Assignment -> Could you write out the line containing "Where should I click to: Click the highlighted" and all the lines below it in the data, exactly, through the final one and nothing else?

(Stored entries)
______
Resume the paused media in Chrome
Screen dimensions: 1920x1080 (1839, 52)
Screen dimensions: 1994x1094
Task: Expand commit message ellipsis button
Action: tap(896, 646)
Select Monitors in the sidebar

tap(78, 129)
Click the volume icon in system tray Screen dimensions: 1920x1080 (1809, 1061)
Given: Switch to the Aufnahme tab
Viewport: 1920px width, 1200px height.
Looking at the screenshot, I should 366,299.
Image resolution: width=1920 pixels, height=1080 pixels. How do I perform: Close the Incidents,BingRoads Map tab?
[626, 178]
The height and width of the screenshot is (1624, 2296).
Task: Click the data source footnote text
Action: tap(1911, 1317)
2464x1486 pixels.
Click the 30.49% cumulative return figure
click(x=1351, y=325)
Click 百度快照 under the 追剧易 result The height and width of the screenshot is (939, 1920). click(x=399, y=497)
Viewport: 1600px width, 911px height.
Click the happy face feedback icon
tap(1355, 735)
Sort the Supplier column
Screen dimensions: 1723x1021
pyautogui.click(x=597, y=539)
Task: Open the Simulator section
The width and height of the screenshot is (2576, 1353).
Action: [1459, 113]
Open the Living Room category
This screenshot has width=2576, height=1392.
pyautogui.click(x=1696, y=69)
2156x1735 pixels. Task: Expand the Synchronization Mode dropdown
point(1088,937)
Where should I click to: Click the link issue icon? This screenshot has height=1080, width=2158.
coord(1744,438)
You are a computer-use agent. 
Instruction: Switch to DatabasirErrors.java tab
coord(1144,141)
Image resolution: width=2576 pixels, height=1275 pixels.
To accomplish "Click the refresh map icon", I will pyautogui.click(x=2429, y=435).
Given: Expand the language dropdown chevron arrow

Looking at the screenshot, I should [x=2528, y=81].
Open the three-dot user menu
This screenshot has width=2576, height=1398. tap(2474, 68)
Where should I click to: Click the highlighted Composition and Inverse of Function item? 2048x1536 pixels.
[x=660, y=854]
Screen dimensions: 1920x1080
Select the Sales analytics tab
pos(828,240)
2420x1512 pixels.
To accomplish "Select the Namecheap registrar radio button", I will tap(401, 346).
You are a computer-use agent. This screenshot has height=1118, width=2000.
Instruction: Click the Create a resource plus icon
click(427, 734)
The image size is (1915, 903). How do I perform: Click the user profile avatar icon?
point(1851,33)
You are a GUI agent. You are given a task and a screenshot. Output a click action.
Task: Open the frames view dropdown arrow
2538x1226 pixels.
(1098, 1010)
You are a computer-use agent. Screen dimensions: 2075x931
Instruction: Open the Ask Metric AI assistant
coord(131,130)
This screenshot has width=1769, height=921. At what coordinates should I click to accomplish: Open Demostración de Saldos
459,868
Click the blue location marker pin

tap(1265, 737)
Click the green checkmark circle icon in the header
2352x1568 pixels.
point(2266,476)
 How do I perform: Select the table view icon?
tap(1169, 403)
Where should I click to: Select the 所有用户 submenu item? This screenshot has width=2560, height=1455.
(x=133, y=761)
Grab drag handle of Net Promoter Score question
______
Task output ->
Where should I click to: Click the highlighted Composition and Inverse of Function item? 2048x1536 pixels.
[x=660, y=854]
Screen dimensions: 1920x1080
Select the Sales analytics tab
pos(828,240)
2420x1512 pixels.
To accomplish "Select the Namecheap registrar radio button", I will tap(401, 346).
You are a computer-use agent. This screenshot has height=1118, width=2000.
Instruction: Click the Create a resource plus icon
click(427, 734)
The image size is (1915, 903). How do I perform: Click the user profile avatar icon?
point(1851,33)
You are a GUI agent. You are given a task and a screenshot. Output a click action.
Task: Open the frames view dropdown arrow
2538x1226 pixels.
(1098, 1010)
You are a computer-use agent. Screen dimensions: 2075x931
Instruction: Open the Ask Metric AI assistant
coord(131,130)
This screenshot has width=1769, height=921. At what coordinates should I click to accomplish: Open Demostración de Saldos
459,868
Click the blue location marker pin

tap(1265, 737)
Click the green checkmark circle icon in the header
2352x1568 pixels.
point(2266,476)
 How do I perform: Select the table view icon?
tap(1169, 403)
Where should I click to: Select the 所有用户 submenu item? This screenshot has width=2560, height=1455.
(x=133, y=761)
Grab drag handle of Net Promoter Score question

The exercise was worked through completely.